Dear CC430 Blog,
My name is Miguel. I work with on the CC430 new product development team as an applications engineer and I want to talk a little bit about the wireless networking protocol that TI will release along with the sample kits for the part, called SimpliciTI.
SimpliciTI has existed
for some time, providing support for a number of Low Power Wireless and MSP430
tools such as the eZ430-RF2500. It supports the CC1100, CC1110, CC2500, CC2510,
CC2430, and CC2420 transceivers as well as the MSP430F2274, MSP430FG4618, and
MSP430F2618 microcontrollers. So the CC430 is just the latest addition to an
increasingly popular and easy way to implement a wireless network. It was just
recently overhauled into 1.1.0 and has a very robust feature set for the 12KB or
so of flash memory required to run the stack, including tidbits like automatic
message acknowledgements, frequency agility, and encryption support.

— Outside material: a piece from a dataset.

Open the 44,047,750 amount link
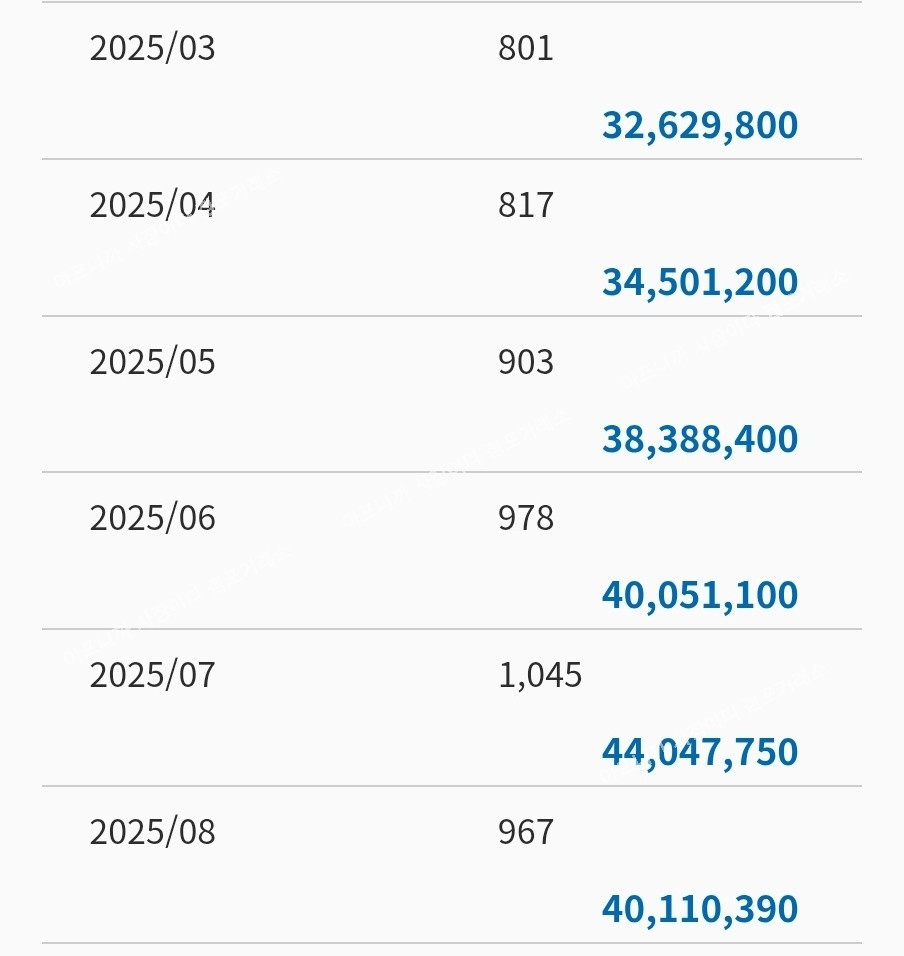The image size is (904, 956). coord(699,753)
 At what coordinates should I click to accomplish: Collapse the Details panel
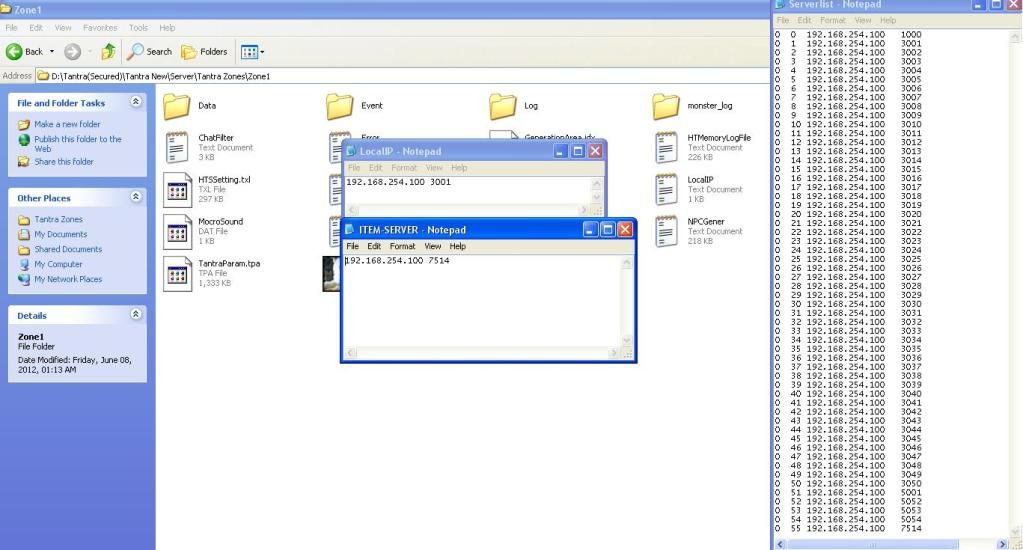point(136,315)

The protocol supports both distributed peer to peer networks as well as managed simple-star networks with range extenders. The devices are abstracted into what are referred to as End Devices (ED), Range Extenders (RE) and Access Points (AP). An AP manages the SimpliciTI network and relays messages back and forth; both AP’s and RE’s are typically always on and mains powered. ED’s have the option to be sleeping devices in order to reduce power consumption, and have slightly smaller memory requirements. These are the nodes that can operate for years on a pair of AA batteries due to the extremely low power consumption of the silicon and low-overhead networking protocol implementation.
But what I probably like most about the protocol is the super easy to learn, 7-instruction API. Its simplicity allows me to focus my time on the applications at hand and making them work in the unobtrusive protocol framework rather than in learning the intricacies of the actual protocol. The API provides supports for initialization, (un-)linking, message receive, message transmit, and device management functionality. The architecture of the protocol is also pretty close to the hardware. For one, this means it’s easy to port to different TI hardware platforms but for two, it’s also a reasonable dive into the bits if you want that deeper understanding of the protocol that can be hard to wrap your brain around with larger projects. For more information on the protocol, see www.ti.com/simpliciTI.
So keep on the lookout for the CC430 samples release on www.ti.com/cc430 and try SimpliciTI out for yourself!